Nor-Lea is also changing how COVID patients are tested and treated, doing away with its daily drive-in testing clinics as of 2 p.m. today (Wednesday) and moving everything to the gymnasium at the Lovington Wellness Center beginning Thursday.

“The Wellness Center has a huge gym floor and we’re going to create a COVID center there,” Shaw said. “Anybody in the community who thinks they may have COVID can be seen there, tested there, can even have infusion (treatments) there.”

Using the Wellness Center gymnasium should free up space at the hospital and make it easier to keep COVID patients separated from patients with other complaints.

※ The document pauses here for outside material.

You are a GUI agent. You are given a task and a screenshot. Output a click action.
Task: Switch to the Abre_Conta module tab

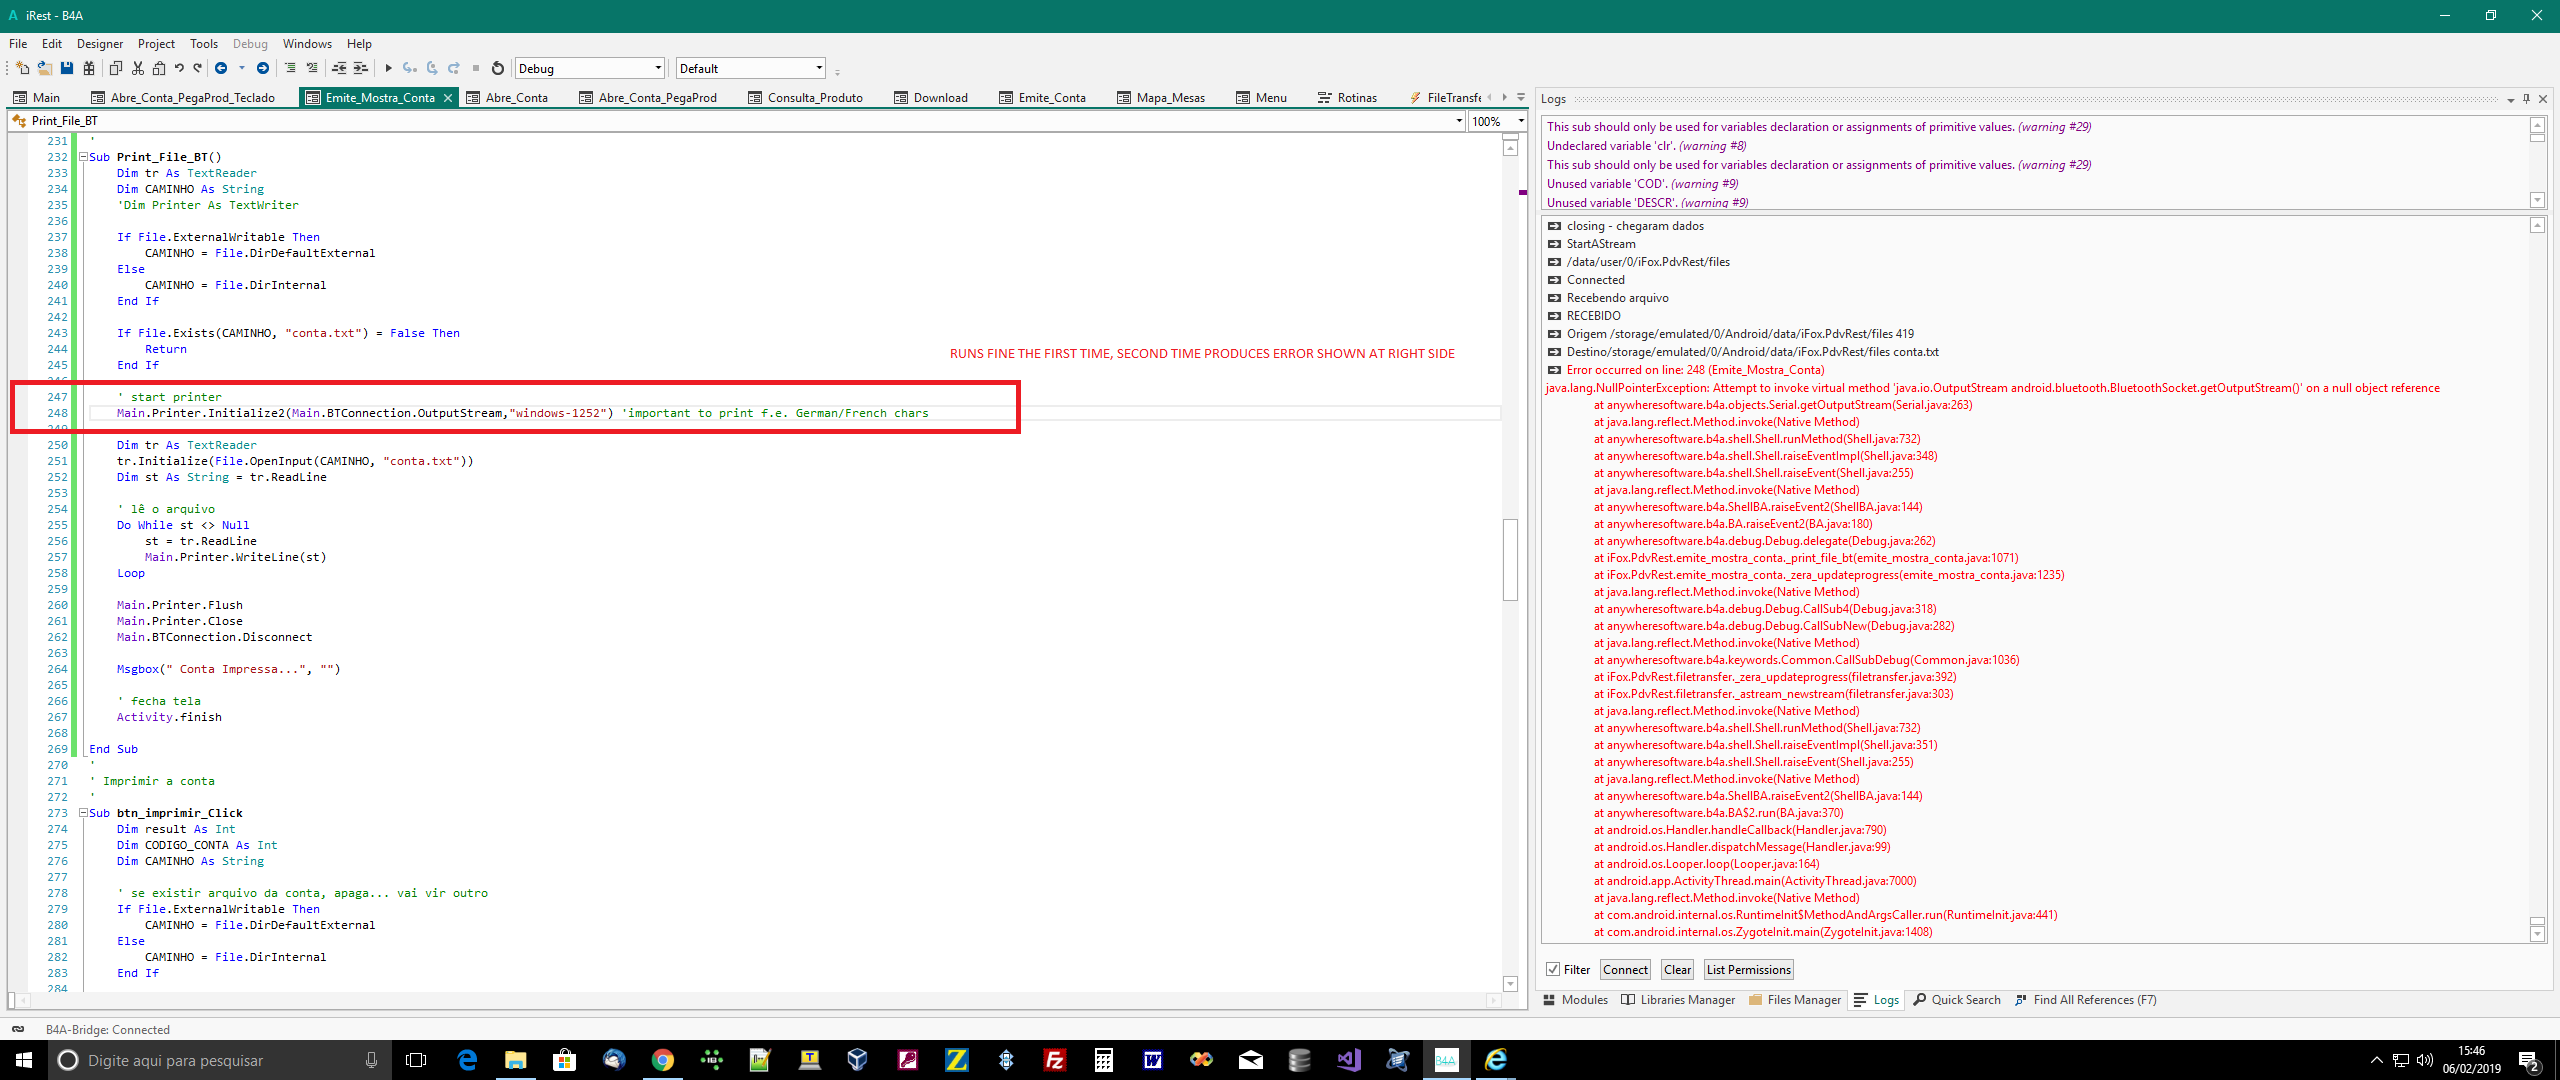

“All those regular patients on a regular day, they’re still coming in and they still need to be cared for,” Shaw said. “In a sense, they’re piling up on one another. I only have so many staff. I have to allocate resources where they’re needed.”

 

COVID testing sites:

Public Health Office, 1923 N. Dal Paso St., Suite B, Hobbs. Testing available by appointment 9 a.m. to noon Tuesday, Wednesday and Friday. Go to curative.com to register.

Presbyterian Medical Services, 200 W. Lea St., Hobbs. Drive-thru testing, call 575-391-0270 for appointment.

Nor-Lea Hospital, 1600 N. Main, Lovington. Drive-thru testing through 2 p.m. Wednesday, Aug.

26.

Nor-Lea Wellness Center, 1625 N. Main St., Lovington. Beginning Thursday, Aug. 26; symptomatic individuals only.

Covenant Health Hobbs Hospital, Hobbs. An order for testing is needed from a personal physician, then call the hospital at 575-492-5000 to make an appointment.

Walgreens. Register online at walgreens.com .

CVS. Register online at cvs.com.

• Check with your local doctor’s office.